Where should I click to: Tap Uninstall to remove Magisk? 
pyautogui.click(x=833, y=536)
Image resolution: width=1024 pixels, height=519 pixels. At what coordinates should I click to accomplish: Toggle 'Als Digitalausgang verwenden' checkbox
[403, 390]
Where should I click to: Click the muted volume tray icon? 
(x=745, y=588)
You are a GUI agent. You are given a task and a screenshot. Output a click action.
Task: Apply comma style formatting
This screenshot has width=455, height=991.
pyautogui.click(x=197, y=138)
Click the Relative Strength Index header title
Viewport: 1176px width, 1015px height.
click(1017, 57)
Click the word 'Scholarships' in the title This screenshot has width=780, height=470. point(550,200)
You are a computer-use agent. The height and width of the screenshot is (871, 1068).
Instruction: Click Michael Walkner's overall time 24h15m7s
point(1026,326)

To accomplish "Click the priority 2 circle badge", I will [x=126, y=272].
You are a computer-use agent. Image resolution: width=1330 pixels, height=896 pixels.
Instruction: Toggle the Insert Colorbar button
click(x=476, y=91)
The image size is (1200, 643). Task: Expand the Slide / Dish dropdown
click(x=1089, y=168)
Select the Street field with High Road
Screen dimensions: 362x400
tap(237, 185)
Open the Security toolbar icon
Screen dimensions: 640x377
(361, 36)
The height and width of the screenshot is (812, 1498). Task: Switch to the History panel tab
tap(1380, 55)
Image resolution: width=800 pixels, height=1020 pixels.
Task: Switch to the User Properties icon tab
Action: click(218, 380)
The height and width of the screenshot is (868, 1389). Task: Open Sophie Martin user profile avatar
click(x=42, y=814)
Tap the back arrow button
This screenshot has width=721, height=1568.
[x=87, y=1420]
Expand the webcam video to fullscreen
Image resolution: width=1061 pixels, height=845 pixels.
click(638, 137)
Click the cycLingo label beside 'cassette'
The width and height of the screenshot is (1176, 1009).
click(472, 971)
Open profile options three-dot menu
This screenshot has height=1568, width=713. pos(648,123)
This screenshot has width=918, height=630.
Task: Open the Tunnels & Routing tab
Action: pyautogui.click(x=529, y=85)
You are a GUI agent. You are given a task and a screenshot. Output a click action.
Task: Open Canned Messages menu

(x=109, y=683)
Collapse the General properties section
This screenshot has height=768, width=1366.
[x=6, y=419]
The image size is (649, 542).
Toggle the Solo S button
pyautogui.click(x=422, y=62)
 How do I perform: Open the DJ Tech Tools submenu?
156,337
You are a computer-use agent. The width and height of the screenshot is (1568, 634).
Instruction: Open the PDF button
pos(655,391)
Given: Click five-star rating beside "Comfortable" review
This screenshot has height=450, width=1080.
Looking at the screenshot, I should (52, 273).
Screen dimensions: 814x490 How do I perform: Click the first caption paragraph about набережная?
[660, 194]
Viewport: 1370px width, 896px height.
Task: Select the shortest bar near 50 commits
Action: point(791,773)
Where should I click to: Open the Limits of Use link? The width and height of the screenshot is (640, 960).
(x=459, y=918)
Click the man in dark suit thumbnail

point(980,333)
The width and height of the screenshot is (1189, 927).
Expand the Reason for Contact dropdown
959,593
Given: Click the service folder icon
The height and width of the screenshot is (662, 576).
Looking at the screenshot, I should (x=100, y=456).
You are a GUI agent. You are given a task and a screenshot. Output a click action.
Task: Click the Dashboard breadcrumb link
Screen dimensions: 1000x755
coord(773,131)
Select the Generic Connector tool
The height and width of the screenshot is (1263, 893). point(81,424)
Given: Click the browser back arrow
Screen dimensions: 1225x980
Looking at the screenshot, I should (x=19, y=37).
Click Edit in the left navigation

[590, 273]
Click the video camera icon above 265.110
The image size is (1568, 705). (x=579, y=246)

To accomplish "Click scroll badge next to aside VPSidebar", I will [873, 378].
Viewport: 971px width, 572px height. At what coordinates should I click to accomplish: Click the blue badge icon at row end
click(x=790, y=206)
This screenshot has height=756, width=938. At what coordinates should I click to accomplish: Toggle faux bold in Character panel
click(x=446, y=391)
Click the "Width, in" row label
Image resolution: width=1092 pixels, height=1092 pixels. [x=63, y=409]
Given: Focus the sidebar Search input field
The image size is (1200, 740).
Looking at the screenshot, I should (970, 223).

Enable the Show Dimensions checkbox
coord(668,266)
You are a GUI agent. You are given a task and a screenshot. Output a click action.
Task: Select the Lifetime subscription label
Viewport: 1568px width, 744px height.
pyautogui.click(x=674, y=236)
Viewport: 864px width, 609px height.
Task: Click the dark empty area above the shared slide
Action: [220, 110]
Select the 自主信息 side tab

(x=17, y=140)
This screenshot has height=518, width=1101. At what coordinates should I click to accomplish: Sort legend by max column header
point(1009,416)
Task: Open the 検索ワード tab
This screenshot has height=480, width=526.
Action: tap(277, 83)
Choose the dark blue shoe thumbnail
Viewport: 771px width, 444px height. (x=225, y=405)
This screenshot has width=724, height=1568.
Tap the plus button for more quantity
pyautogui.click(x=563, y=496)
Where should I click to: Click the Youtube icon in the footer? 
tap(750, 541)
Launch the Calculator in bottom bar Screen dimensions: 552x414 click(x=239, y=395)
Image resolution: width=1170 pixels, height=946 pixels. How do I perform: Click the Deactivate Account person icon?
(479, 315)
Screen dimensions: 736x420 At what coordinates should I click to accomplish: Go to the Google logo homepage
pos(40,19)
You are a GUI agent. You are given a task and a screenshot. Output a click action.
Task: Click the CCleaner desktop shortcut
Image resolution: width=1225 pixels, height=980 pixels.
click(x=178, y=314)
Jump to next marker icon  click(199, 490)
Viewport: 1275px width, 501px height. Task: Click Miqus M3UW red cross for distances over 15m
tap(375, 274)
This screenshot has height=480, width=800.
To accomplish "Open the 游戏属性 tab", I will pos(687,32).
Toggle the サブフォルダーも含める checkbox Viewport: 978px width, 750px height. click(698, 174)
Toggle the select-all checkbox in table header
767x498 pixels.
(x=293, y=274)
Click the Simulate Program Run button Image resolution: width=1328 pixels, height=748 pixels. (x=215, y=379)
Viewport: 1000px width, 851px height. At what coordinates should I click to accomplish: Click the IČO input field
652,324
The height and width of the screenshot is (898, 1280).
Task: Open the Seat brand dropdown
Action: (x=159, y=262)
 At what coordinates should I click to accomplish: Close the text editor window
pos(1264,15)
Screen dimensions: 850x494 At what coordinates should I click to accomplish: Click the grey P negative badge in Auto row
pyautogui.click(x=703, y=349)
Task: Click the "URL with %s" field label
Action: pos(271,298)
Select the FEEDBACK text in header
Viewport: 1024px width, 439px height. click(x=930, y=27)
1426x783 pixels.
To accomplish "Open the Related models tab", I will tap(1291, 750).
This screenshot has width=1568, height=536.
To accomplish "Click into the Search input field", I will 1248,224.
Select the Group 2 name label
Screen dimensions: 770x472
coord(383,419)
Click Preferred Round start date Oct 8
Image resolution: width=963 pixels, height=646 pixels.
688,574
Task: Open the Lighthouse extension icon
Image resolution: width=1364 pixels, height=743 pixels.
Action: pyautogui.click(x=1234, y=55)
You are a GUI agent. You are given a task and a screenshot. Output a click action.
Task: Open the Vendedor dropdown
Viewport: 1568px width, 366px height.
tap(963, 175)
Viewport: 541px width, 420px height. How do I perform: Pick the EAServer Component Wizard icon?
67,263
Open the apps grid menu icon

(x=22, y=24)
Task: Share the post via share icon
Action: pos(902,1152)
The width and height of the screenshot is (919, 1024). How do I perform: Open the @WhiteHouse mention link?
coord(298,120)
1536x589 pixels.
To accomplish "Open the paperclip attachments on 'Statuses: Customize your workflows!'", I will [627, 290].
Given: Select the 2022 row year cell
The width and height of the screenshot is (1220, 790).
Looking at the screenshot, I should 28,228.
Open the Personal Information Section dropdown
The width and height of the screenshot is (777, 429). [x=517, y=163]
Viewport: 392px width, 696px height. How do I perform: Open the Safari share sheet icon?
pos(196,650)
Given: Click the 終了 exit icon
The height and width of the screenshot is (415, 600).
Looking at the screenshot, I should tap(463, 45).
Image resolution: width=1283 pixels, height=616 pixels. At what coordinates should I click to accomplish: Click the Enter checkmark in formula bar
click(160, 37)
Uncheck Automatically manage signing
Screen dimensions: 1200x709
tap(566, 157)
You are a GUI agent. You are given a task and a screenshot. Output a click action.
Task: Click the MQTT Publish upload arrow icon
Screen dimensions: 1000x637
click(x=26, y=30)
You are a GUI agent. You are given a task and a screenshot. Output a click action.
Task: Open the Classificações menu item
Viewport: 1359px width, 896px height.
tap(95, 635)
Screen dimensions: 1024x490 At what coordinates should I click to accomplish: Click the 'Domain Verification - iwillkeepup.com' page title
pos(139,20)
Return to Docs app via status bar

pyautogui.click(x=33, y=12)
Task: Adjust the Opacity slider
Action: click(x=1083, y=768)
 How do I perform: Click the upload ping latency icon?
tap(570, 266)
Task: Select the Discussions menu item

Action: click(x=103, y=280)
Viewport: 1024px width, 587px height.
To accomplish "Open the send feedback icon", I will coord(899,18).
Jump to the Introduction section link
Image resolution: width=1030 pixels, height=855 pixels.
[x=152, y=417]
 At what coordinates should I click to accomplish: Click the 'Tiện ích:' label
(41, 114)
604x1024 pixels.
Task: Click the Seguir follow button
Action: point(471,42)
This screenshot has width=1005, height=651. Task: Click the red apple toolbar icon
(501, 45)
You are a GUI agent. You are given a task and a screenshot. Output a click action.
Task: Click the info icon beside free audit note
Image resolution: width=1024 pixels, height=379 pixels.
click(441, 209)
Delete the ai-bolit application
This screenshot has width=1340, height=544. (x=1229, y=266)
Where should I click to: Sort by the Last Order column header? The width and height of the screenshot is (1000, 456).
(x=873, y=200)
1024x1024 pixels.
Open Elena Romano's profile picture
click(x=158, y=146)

______________________________

■ The task
Show a copy of each line from the data that includes the word "beside".

■ Answer box
Click the cycLingo label beside 'cassette'
Given: Click five-star rating beside "Comfortable" review
Task: Click the info icon beside free audit note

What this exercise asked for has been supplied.